That feels like it would be a pretty significant blunder for stripe. Paypal is everything that stripe isn't. Legacy, confusing, slow, expensive and hidebound.
That feels like it would be a pretty significant blunder for stripe. Paypal is everything that stripe isn't. Legacy, confusing, slow, expensive and hidebound.
When a company with good tech buys out a company with crap tech, they're not paying for crap tech — they're paying for the user base.
I would wager that Stripe has already put together a consumer-cash platform, and is weighing whether to deploy it as "Stripe Cash" or "Paypal 2.0". The former strategy would require a slow rollout that would compete with Paypal, Apple Cash, whatever Google and Samsung’s offerings are called… The latter branding would make them the dominant player overnight.
Sometimes. Sometimes you get the Boeing buying McDonell Douglas
And Cash App
On the other hand, they are getting rid of a competitor.
They're going to become PayPal. There's no scenario where that doesn't happen as they get larger and larger and larger. Especially as competition is eliminated.
On the consumer facing side Paypal is something I use when paying, but AFAIK I can't use Stripe (yet?). Stripe is used by businesses to let me pay with a credit card (or Paypal, Google Pay, etc etc).

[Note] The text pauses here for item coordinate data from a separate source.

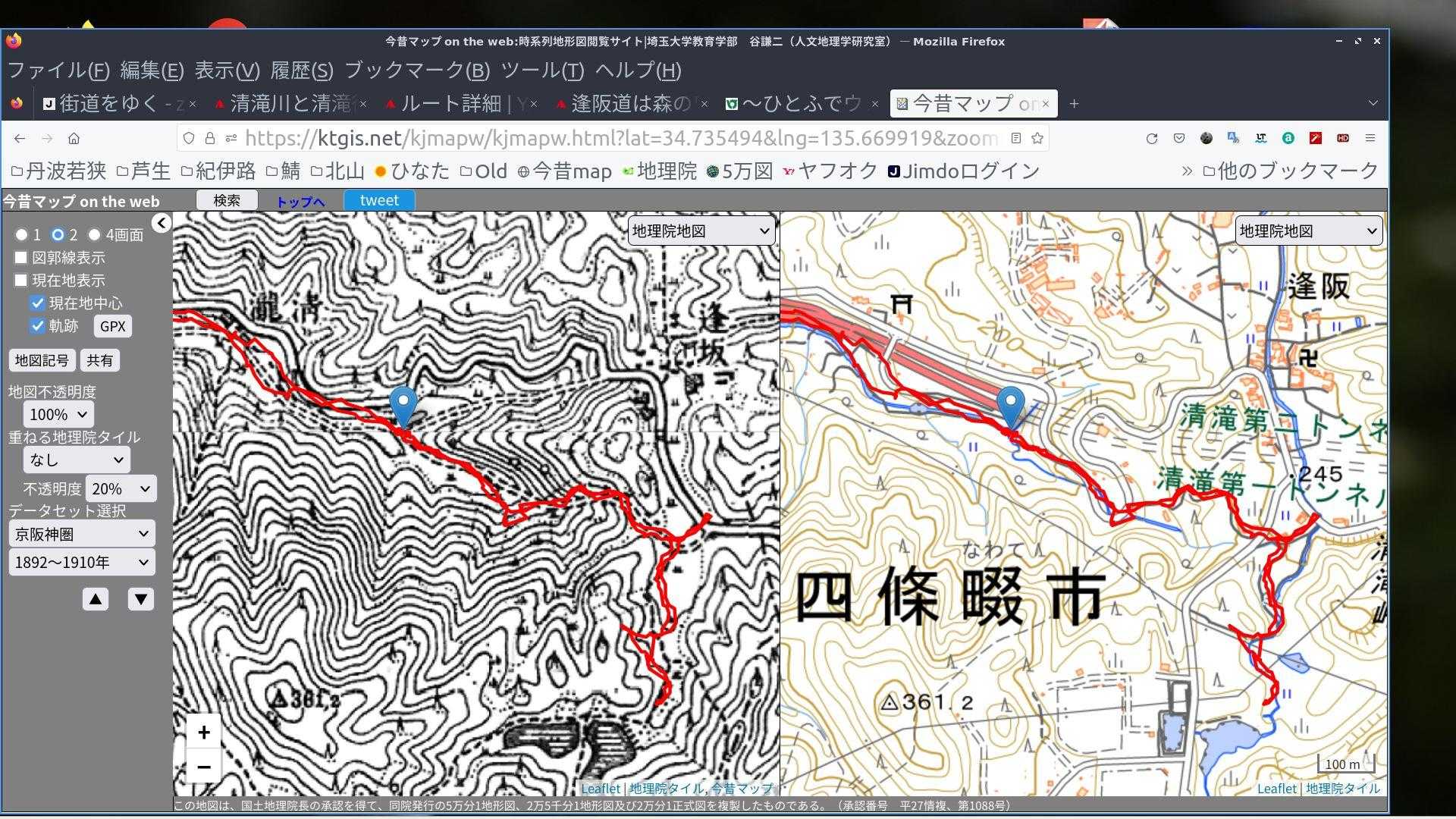Image resolution: width=1456 pixels, height=819 pixels.
Task: Click the browser home icon
Action: coord(74,138)
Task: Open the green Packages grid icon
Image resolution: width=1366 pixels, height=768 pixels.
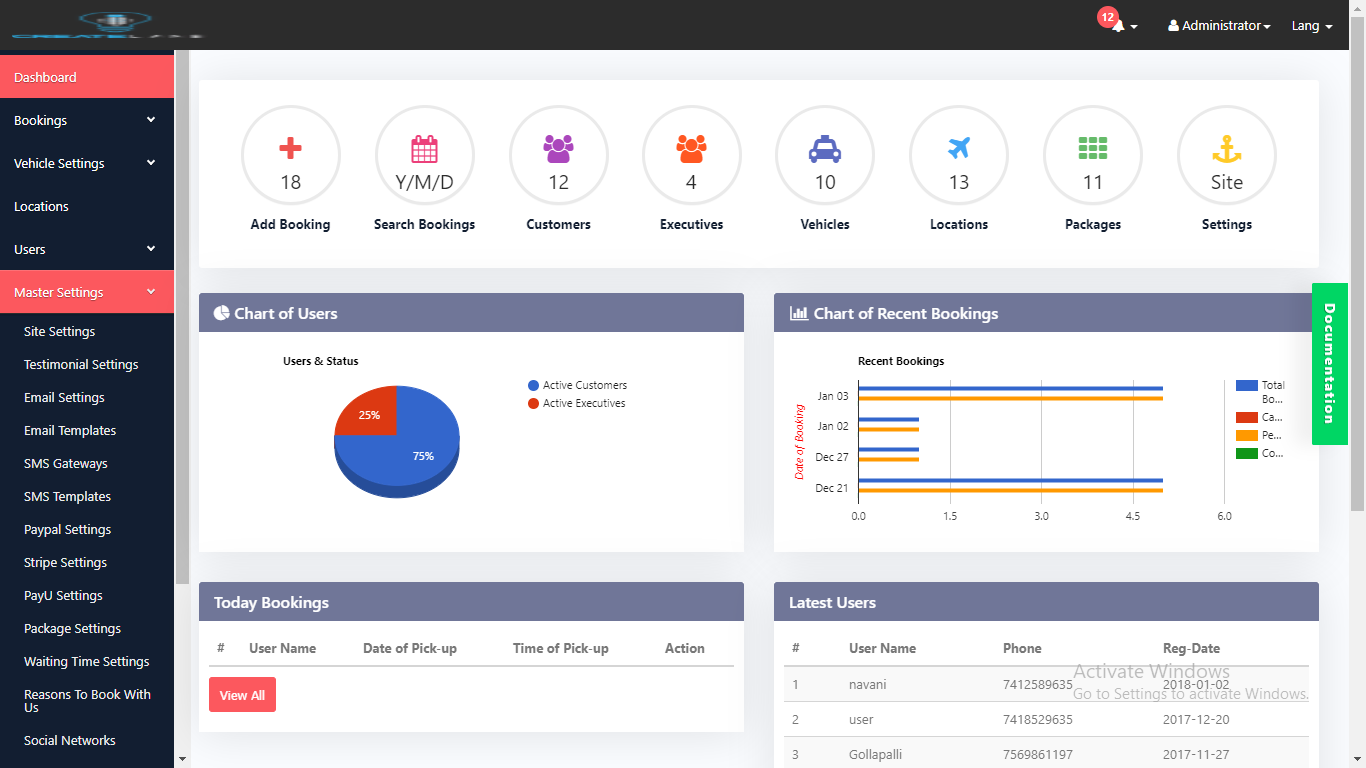Action: tap(1092, 150)
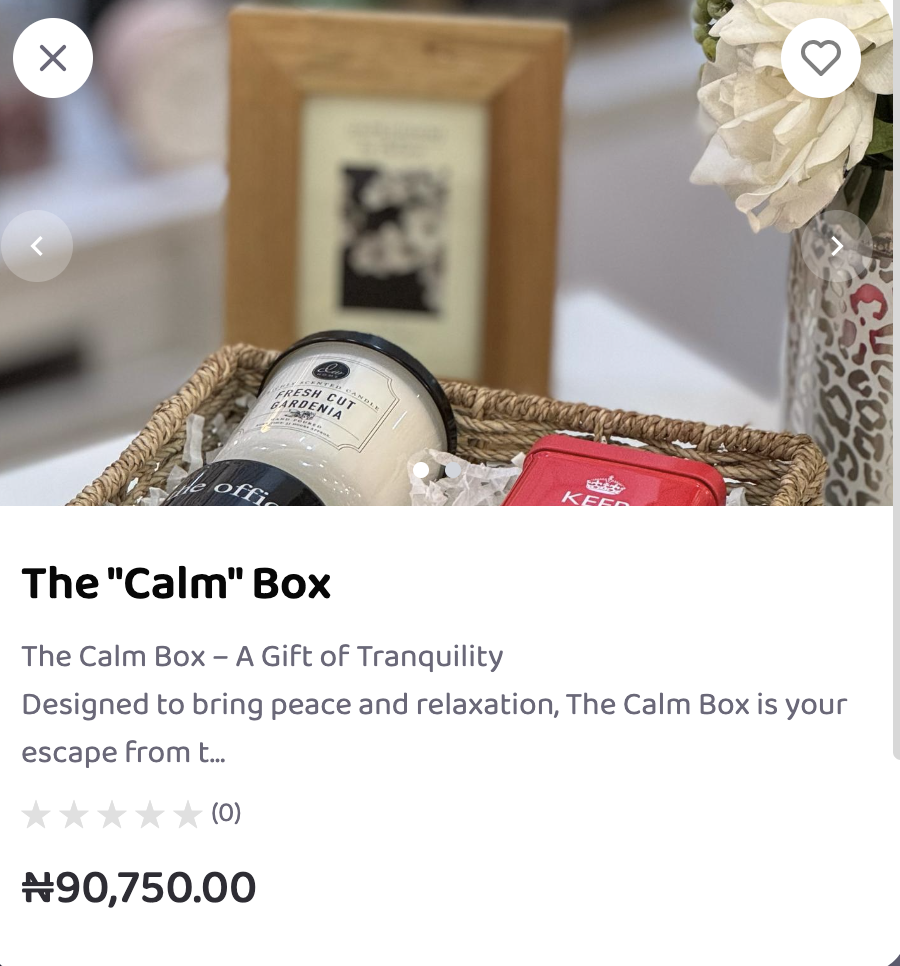Rate the product two stars

coord(74,814)
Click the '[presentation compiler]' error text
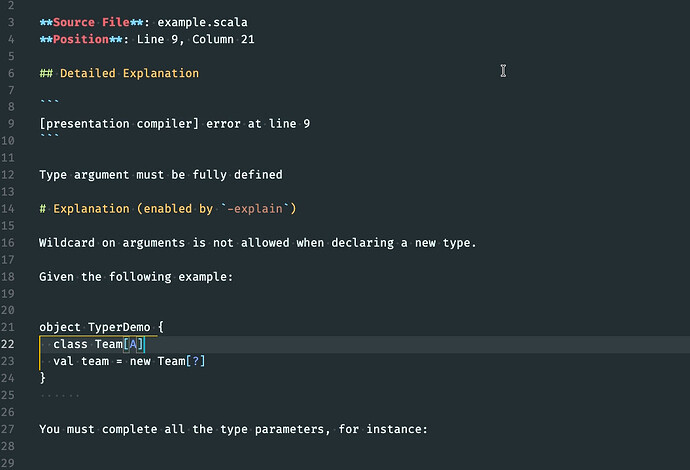The width and height of the screenshot is (690, 470). point(113,124)
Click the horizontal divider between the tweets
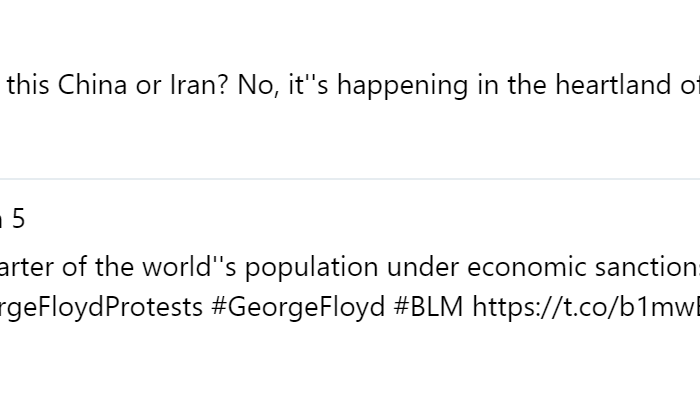 (350, 179)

Stripe link is a white label checkout page like what you're talking about. I believed all of shop pay also goes through stripe
Stripe Link is their answer to “using Stripe on the customer facing side”.
I hesitate to post this here but I'm not sure Stripe hasn't become most of those things as well now. It's obviously been very successful and I'm happy for the people who built such a useful service in the early years. But I also mourn the loss of the tidy product, transparent pricing, clear documentation, and legendary support that made it exceptional back then.